Problem:
Certain Elasticsearch queries timed out after 30 seconds.
Details:
The customer used Elasticsearch (version 7.17.0 or slightly newer) to query documents created by the Actimize application.
The Elastic index contained approximately 80 million documents, amounting to several terabytes.
Typically, queries were executed within a few seconds, but some queries consistently took 30 seconds or more to complete and subsequently timed out.
The issue was reproducible with specific query inputs, such as searching for a particular person’s name.
Even with Elastic profiling enabled, the root cause of the delay was unclear. Profiling indicated that the “HighlightPhase” was consuming most of the time.
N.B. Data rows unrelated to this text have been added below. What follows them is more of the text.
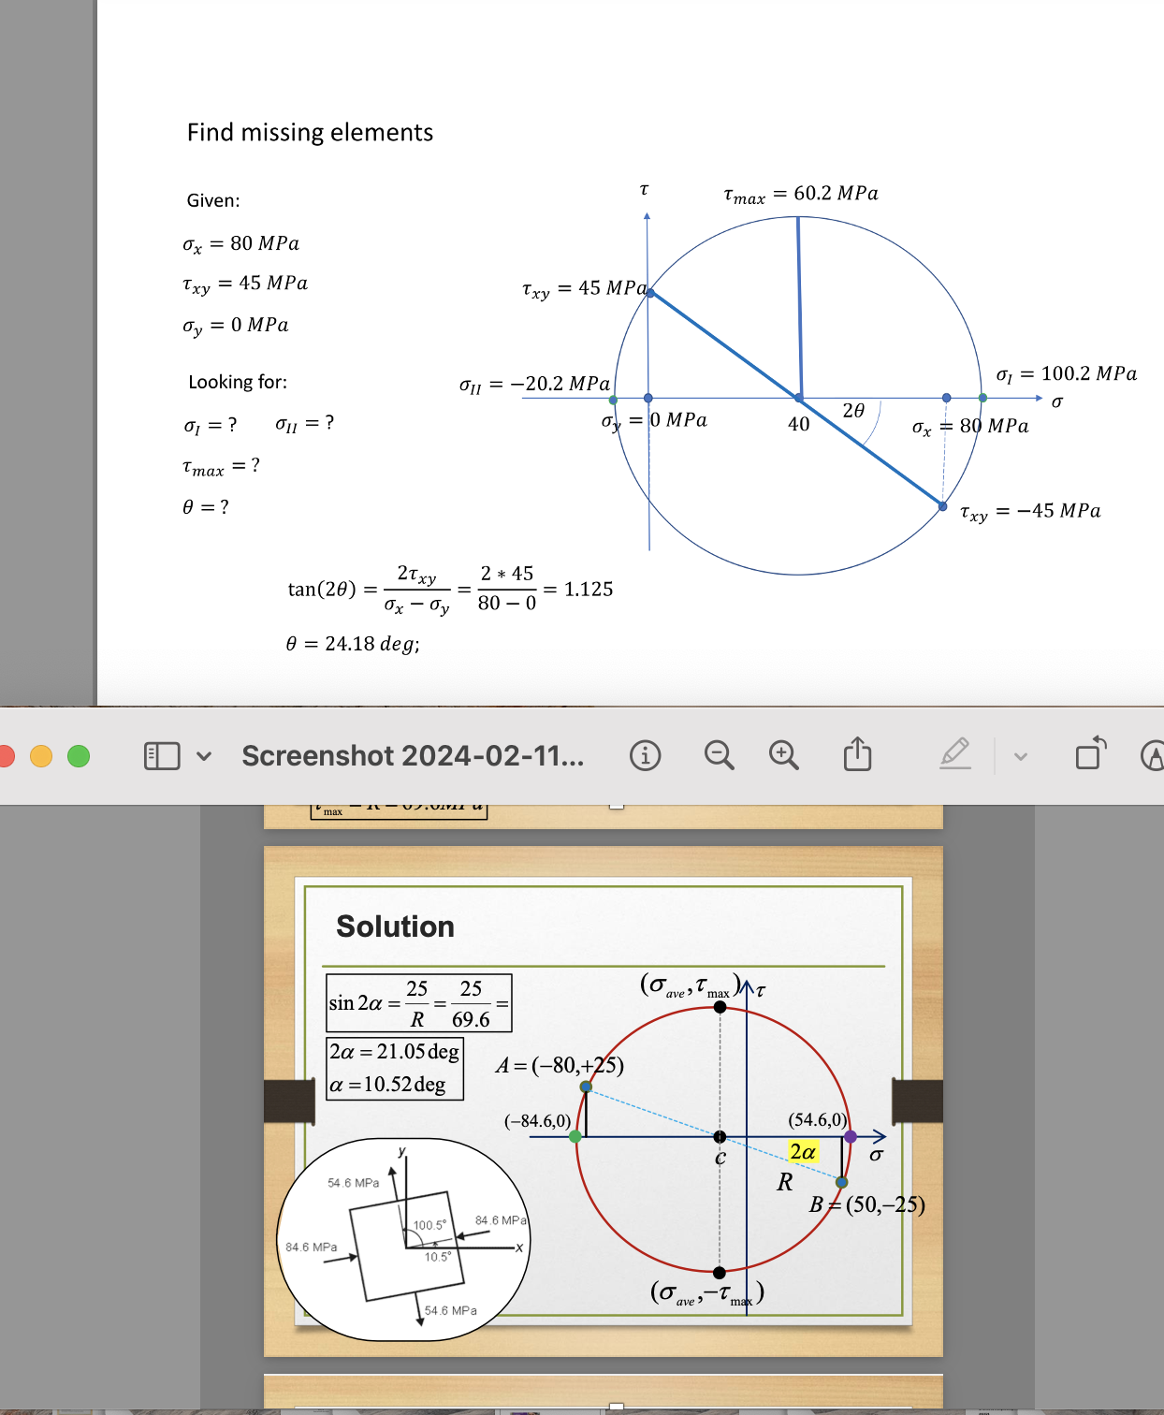Minimize Preview with the yellow button
This screenshot has width=1164, height=1415.
[39, 755]
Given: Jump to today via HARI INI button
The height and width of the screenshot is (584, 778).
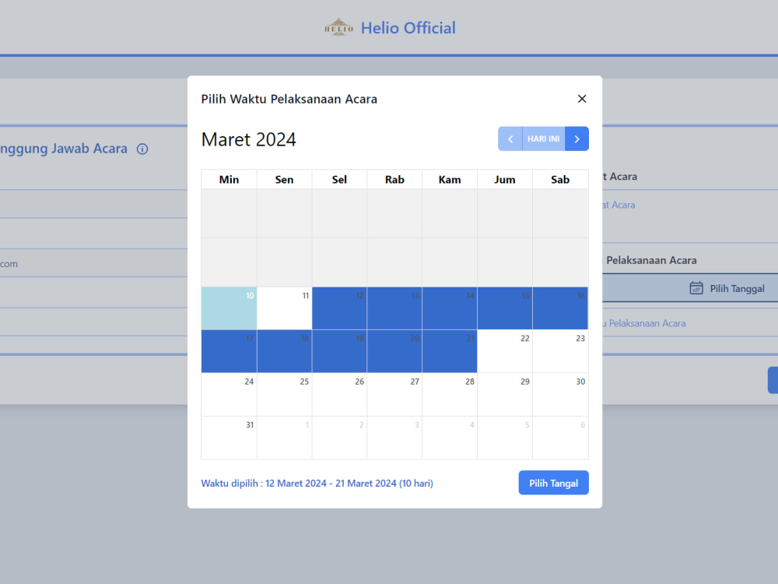Looking at the screenshot, I should [x=542, y=138].
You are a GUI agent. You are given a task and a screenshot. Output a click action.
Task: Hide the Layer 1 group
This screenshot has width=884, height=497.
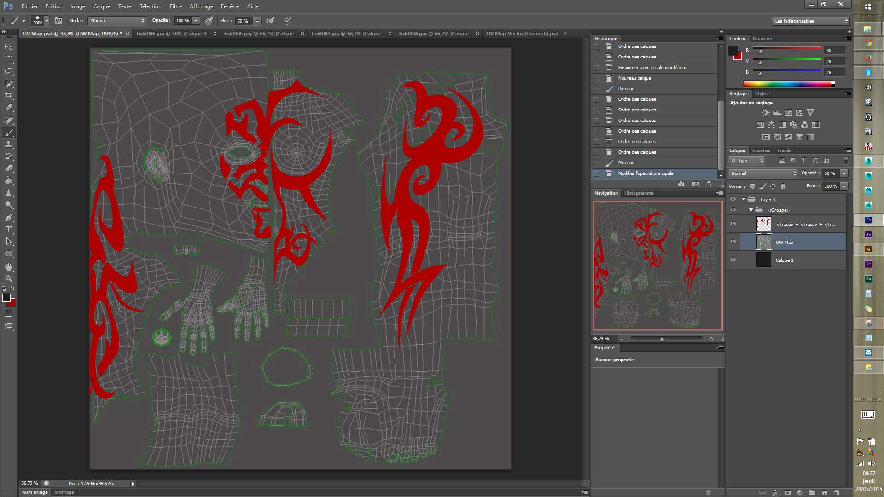point(733,199)
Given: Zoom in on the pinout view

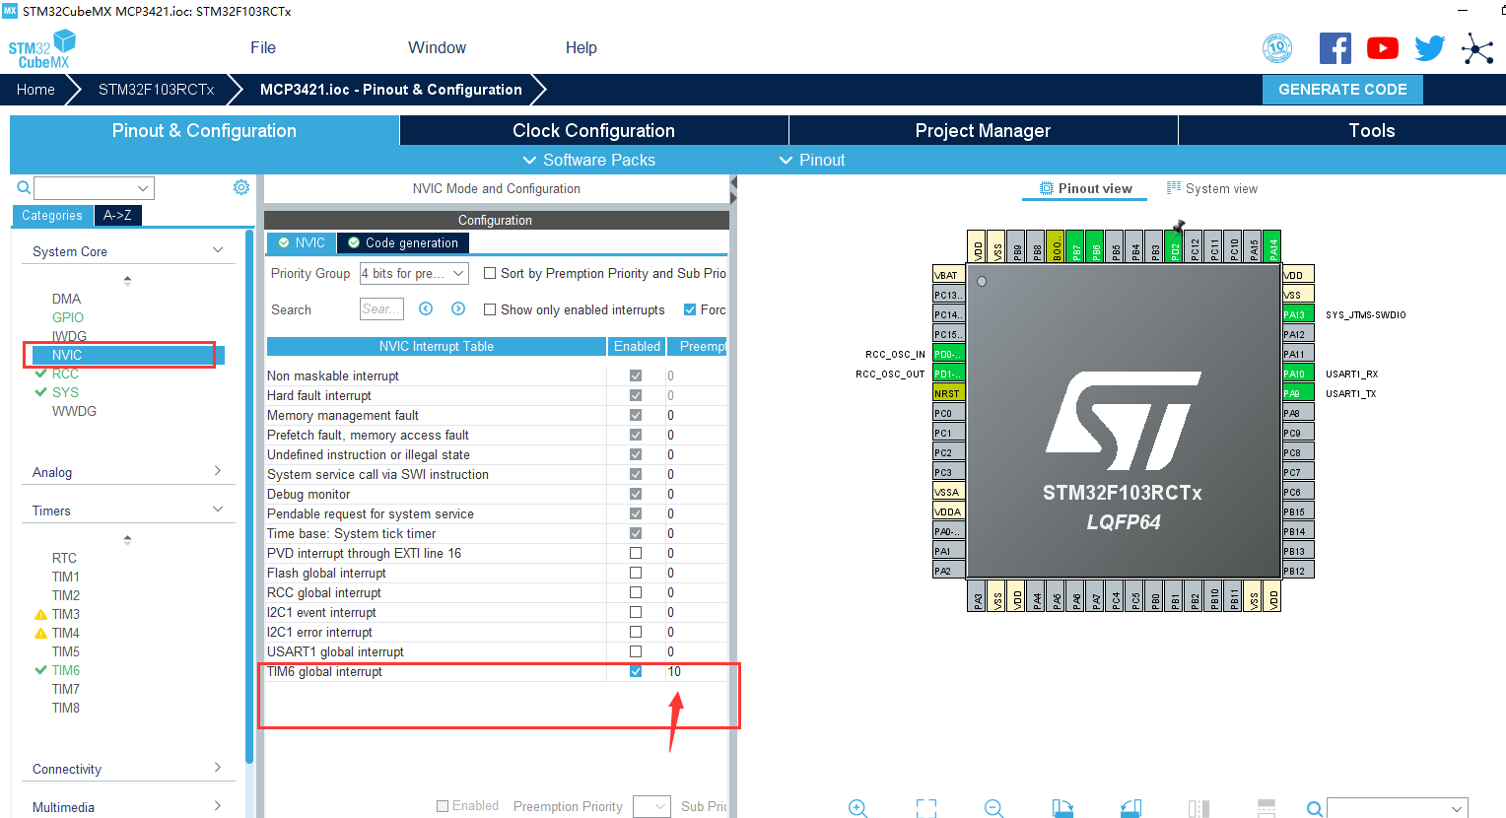Looking at the screenshot, I should (x=857, y=808).
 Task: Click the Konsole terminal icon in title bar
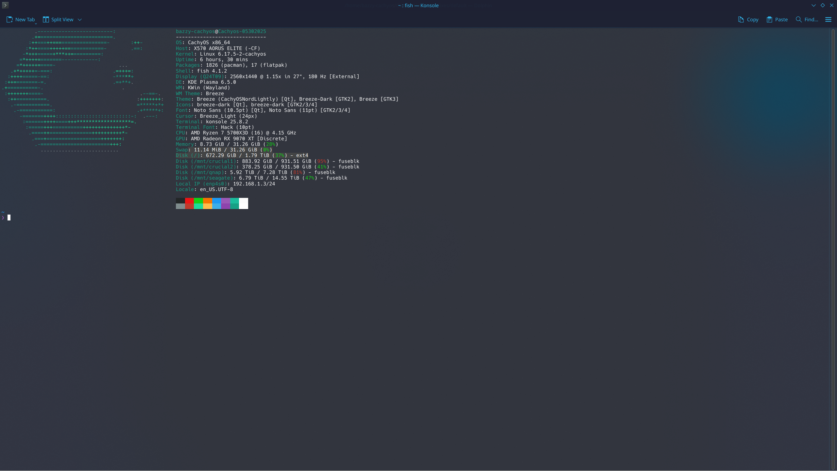(x=5, y=5)
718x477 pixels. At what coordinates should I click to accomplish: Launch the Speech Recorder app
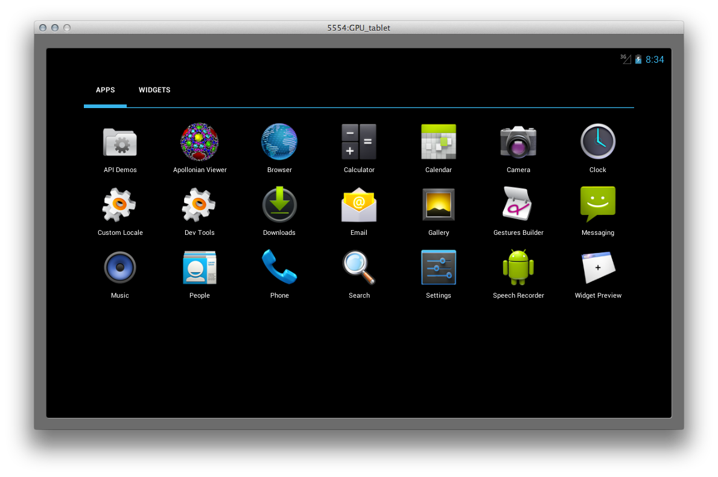(518, 268)
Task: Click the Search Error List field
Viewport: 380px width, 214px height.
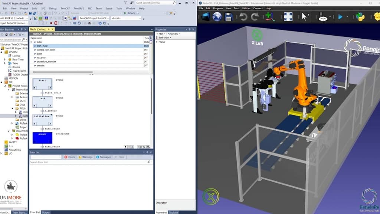Action: (x=88, y=162)
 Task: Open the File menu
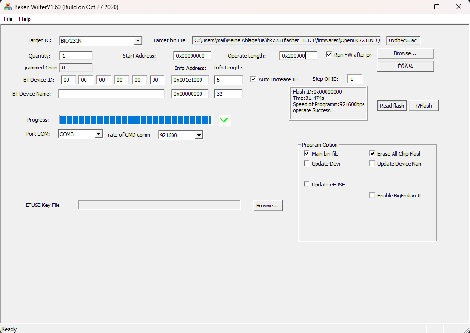coord(8,19)
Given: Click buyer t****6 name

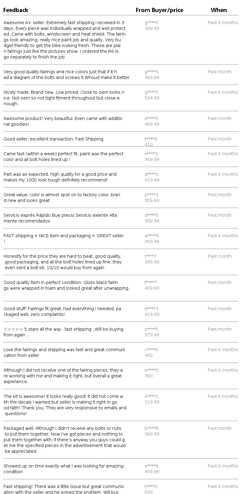Looking at the screenshot, I should [151, 139].
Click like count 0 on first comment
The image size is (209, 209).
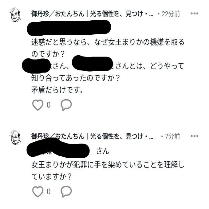tap(49, 105)
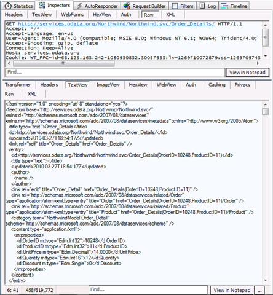Click the request Find input field
The height and width of the screenshot is (295, 273).
[x=116, y=73]
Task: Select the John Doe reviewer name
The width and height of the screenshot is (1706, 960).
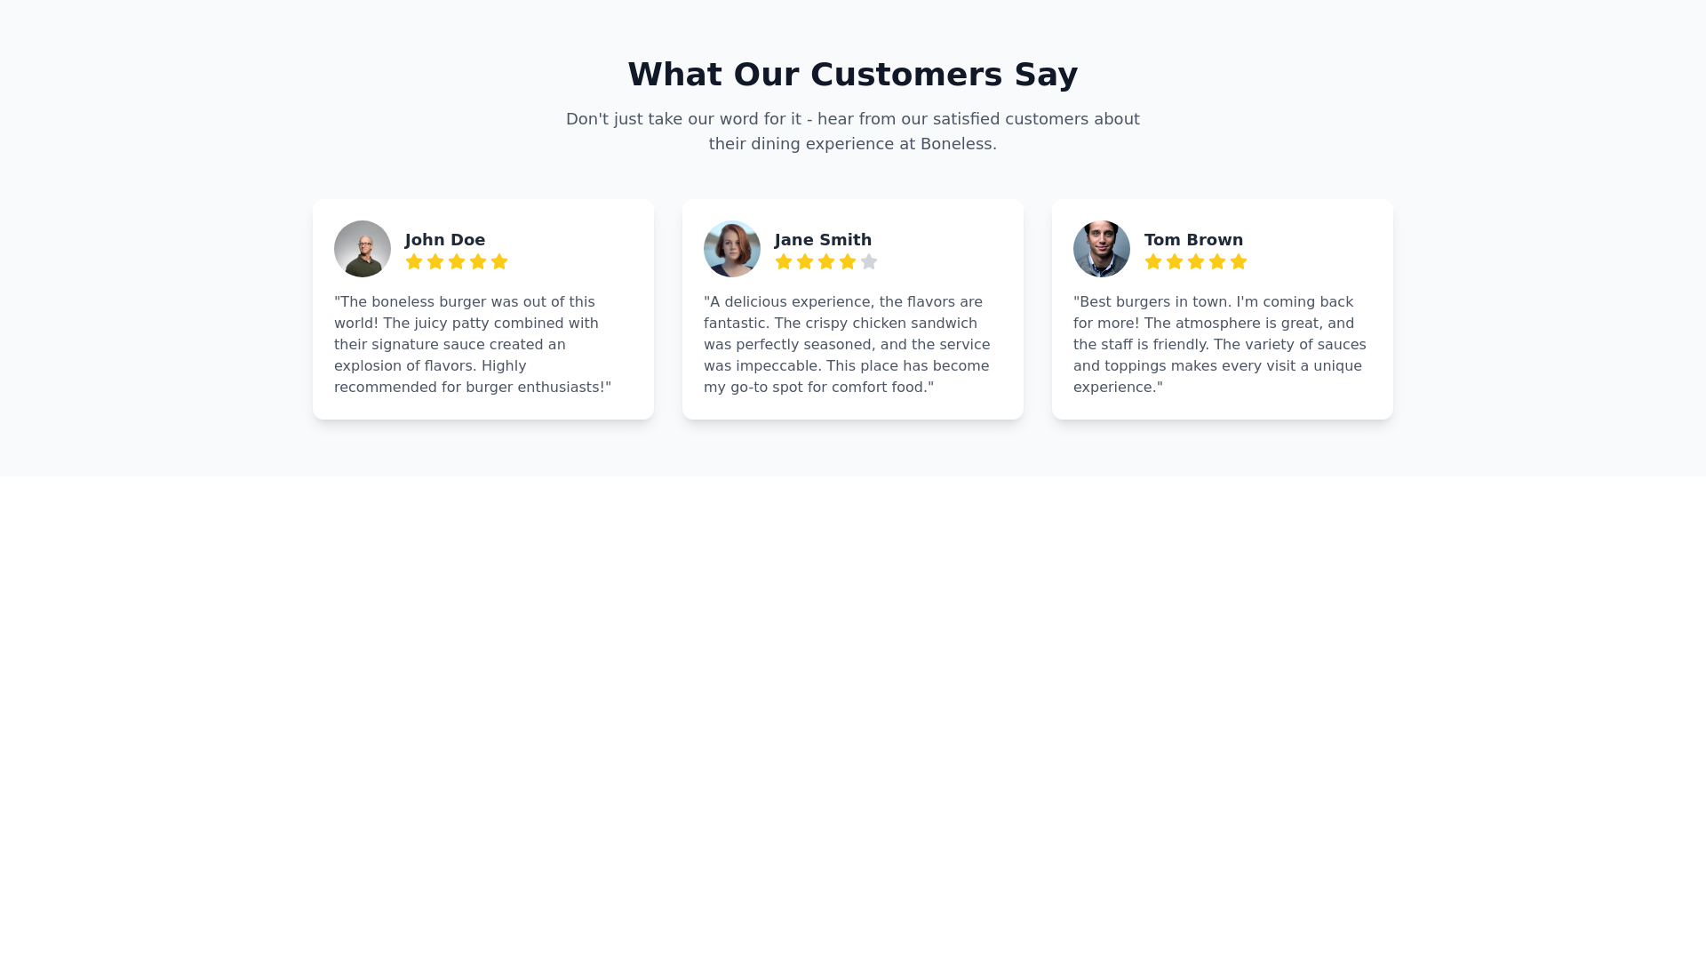Action: pos(445,240)
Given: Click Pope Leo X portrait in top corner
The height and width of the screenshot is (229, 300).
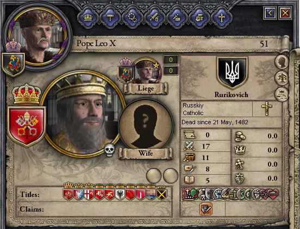Looking at the screenshot, I should point(38,36).
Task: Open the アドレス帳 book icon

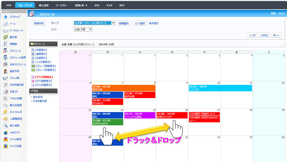Action: tap(5, 78)
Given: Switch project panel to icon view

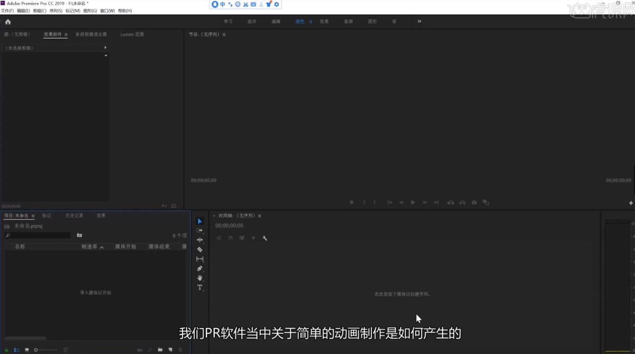Looking at the screenshot, I should 27,350.
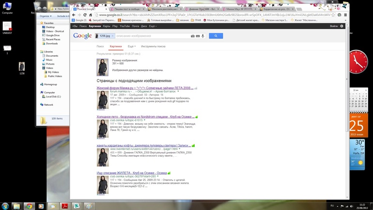373x210 pixels.
Task: Click the camera search-by-image icon
Action: [x=193, y=36]
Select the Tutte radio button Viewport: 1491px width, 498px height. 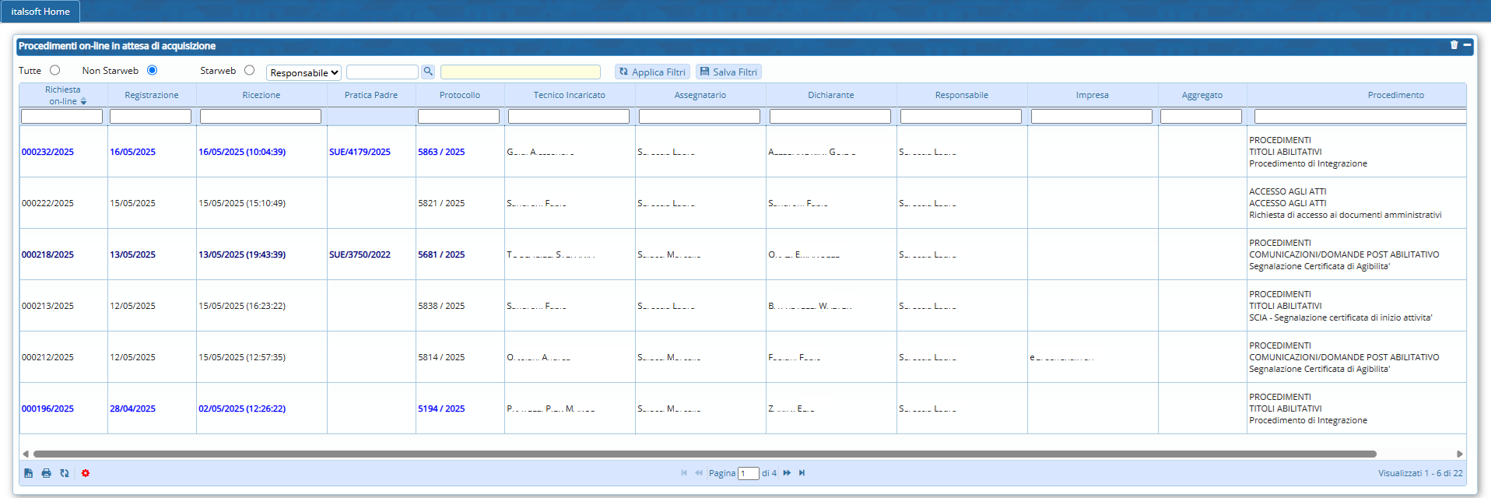[x=55, y=70]
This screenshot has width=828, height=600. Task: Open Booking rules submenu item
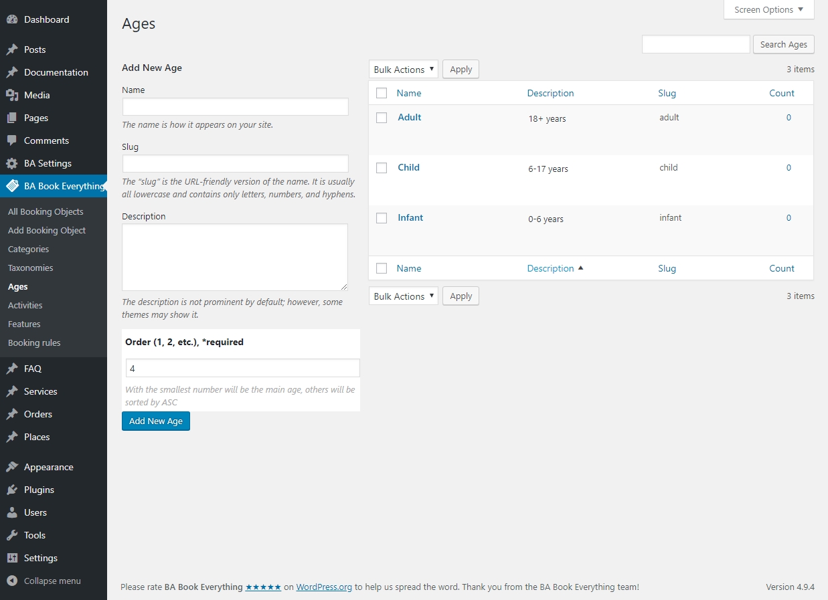tap(34, 342)
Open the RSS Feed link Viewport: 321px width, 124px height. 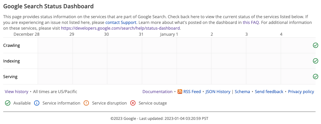tap(192, 91)
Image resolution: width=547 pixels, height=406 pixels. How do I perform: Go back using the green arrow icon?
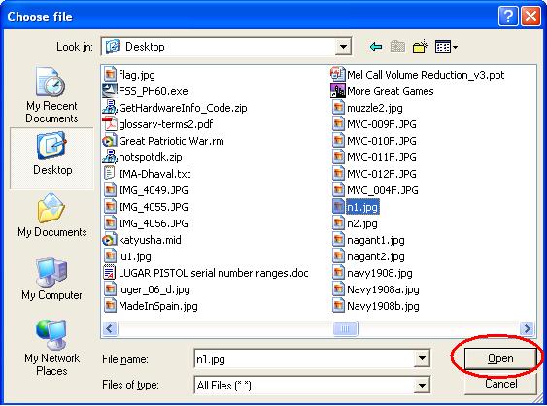tap(376, 47)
Due to data sensitivity, only redacted queries and results were available for analysis.
The documents in the index were mostly small (a few hundred characters), except for a field named “attachment,” which could be up to 10MB, containing text extracted from various documents like PDFs, Word, and Excel files.
Disabling highlighting for the “attachment” field did not resolve the slowness.
Process:
Initial Data Gathering:
Requested outputs for _cat/nodes?v, _cat/indices?v, and index mappings for the relevant indices.
Gathered details about the size of the returned documents for problematic queries.
Expert Analysis:
Determined that large document sizes could be the cause of the slow queries, due to the time required to load, decompress, and transmit large JSON responses.
Recommended keeping document sizes below 50KB in Elasticsearch/OpenSearch and storing larger attachments separately (e.g., in S3 or HDFS) while keeping a reference pointer in the index.
Further Client Feedback:
The total size of the JSON response for the slow query was 1.8MB.
A large portion of the response size was attributed to profiling information.
The 19 hits returned by the query accounted for about 983,664 bytes, with individual document sizes ranging from 5KB to 220KB.
Consolidated Expert Advice:
Confirmed that the issue was likely due to the size of the responses.
Suggested verifying response size by executing the query in CLI and checking content-length.
Solution:
The following recommendations were provided:
Document Size Management: Keep documents below 50KB and store larger attachments externally.
Query Optimization: Exclude large fields like “attachment” from being returned and highlighted.
Conclusion:
The primary cause of the query timeouts was identified as the large size of the documents being returned by Elasticsearch. The expert team recommended optimizing document sizes and excluding large fields from queries to improve performance. Implementing these recommendations was necessary to resolve the timeout issues and enhance the overall performance of Elasticsearch queries.